Question

You have been hired by a firm that produces two products, Q(1) and Q(2). As the economic consultant, the production function is: C(Q(1),Q(2)) = 4000 – 3Q(1)Q(2) + 2Q(1)2 + 3Q(2)2 and management has approached you for advice.

a. First, management is considering increasing production of Q(2) in response to gaining access to a new market. If the firm does increase the production of Q(2) and holds the production of Q(1) constant, what is the impact of this decision on the costs associated with the production of Q(1)?

b. Second, some in management believe it would be better to produce the two products separately than together. Given that current production is 2 million units for Q(1) and 3 million units for Q(2), would this, if production levels were held constant, be a wise course of action? Provide evidence to support your conclusion.

Answer 1

We are given the cost function C(Q(1),Q(2)) = 4000 – 3Q(1)Q(2) + 2Q(1)^2 + 3Q(2)^2.

a. We need to check if there are cost complementarities in this case, implying that, if the marginal cost of producing a good declines when production of other good increases. Note that we use the coefficient of combined output term Q1Q2 to measure cost complementarities which is in this case, given by 'a' = -3. When a < 0, an increase in Q2 would reduce the marginal cost of producing Q1. Here a is -3 so it is less than 0. Hence the cost of producing Q1 falls as Q2 is increased.
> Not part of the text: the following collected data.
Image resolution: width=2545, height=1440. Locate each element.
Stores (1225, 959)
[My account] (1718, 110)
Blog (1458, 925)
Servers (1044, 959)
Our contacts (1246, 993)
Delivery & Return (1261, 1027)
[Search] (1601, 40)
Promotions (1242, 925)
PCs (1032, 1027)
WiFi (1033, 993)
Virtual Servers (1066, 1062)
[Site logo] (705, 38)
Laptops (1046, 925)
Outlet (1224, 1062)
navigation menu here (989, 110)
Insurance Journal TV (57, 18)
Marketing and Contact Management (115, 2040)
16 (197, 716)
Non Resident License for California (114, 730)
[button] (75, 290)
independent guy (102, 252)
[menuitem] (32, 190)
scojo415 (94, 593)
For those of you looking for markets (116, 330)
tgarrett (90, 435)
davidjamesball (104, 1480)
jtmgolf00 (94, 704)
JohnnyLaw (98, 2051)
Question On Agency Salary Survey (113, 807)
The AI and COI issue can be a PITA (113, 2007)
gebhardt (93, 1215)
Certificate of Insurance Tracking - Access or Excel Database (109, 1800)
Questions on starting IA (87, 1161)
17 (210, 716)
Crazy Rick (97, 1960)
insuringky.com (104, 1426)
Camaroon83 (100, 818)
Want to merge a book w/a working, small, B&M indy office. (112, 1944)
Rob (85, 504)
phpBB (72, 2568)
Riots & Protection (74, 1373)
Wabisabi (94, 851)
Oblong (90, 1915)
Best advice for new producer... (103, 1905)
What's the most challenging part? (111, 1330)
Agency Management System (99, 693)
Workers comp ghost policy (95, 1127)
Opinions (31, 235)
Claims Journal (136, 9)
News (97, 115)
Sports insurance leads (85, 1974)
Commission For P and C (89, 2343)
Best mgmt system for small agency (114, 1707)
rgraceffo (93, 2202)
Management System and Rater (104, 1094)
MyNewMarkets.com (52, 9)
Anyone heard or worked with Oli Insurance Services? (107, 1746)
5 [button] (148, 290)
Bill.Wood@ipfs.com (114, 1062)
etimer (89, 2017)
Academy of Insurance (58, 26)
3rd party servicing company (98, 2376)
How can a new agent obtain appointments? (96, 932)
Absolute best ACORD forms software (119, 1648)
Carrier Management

b. To check if it would be better to produce the two products separately than together, we need to find if there are economies of scope. For this we must have f > aQ1Q2 where f is fixed cost.  Given that Q(1) = 2 and Q(2) = 3, we have 4000 > 3*2*3 or 4000 > 18 which is true. Hence, there are economies of scope existing. It is therefore true that  it would be better to produce the two products separately than together.